[Halld-offline] speeds for download of secondary GlueX datasets from JLab

Mon May 23 18:39:26 EDT 2016

All,

If you really want this as a production service, you are going to have 
to say what you need, including network bandwidth, staging area, and 
tape bandwidth.  I'm happy to look into what it takes to provision this 
as a resource.  And we might also need to look into QoS as well.  Hall B 
might be interested in having whatever GlueX is granted, so we'll need 
to take that into account as well.

regards, Chip

On 5/23/16 5:25 PM, Richard Jones wrote:
> Dear Matt,
>
> Following up on your query regarding download speeds for fetching 
> secondary datasets from Jlab to offsite storage resources, I have the 
> following experience to share.
>
>  1. /first bottleneck:/ switch buffer overflows (last 6 feet) -- data
>     path was 10Gb from source to my server until last 6 feet, where it
>     dropped to 1Gb.
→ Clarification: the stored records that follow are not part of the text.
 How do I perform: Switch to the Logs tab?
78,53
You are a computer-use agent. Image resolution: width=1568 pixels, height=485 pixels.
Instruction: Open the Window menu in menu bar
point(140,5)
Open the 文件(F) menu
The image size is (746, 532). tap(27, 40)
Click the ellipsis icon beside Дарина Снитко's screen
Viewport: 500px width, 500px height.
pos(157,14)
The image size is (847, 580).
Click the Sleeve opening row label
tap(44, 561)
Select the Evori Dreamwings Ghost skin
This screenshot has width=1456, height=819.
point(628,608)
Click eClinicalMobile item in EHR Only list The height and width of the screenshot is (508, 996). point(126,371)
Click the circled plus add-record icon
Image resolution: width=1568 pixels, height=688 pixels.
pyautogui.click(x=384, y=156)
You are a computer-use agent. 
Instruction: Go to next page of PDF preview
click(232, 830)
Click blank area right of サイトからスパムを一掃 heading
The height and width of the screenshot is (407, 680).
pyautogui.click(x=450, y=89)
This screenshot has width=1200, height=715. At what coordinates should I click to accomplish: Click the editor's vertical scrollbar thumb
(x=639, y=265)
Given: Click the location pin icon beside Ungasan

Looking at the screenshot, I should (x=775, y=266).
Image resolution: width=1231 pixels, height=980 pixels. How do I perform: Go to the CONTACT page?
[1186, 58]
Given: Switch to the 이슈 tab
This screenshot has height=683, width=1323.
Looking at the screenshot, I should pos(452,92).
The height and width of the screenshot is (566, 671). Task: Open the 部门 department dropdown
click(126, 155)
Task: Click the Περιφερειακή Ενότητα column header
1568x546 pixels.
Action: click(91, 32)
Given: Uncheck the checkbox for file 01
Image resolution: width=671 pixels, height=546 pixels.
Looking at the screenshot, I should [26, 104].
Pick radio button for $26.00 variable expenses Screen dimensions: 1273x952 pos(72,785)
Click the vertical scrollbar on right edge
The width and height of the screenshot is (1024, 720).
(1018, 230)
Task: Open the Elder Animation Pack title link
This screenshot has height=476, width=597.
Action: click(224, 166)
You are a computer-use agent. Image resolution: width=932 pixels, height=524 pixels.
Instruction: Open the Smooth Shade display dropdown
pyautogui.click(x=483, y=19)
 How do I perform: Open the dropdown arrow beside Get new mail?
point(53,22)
Performance (tcp) was highly asymmetric: 95 MB/s
>     upload speed, but poor and oscillating download speed averaging
>     *15 MB/s*. This asymmetry was due to switch buffer overflows at
>     the switch port where it necks down from 10Gb to 1Gb -- tcp does
>     not have any back-pressure mechanism except packet loss, which
>     tends to be catastrophic over high-latency pathways with std linux
>     kernel congestion algos cubic, htcp.
>  2. /second bottleneck:/ disk speed on receiving server -- as soon as
>     I replaced the last 6 feet with a 10Gb NIC / transceiver, I moved
>     up to the next resistance point, around *140 MB/s* on my server.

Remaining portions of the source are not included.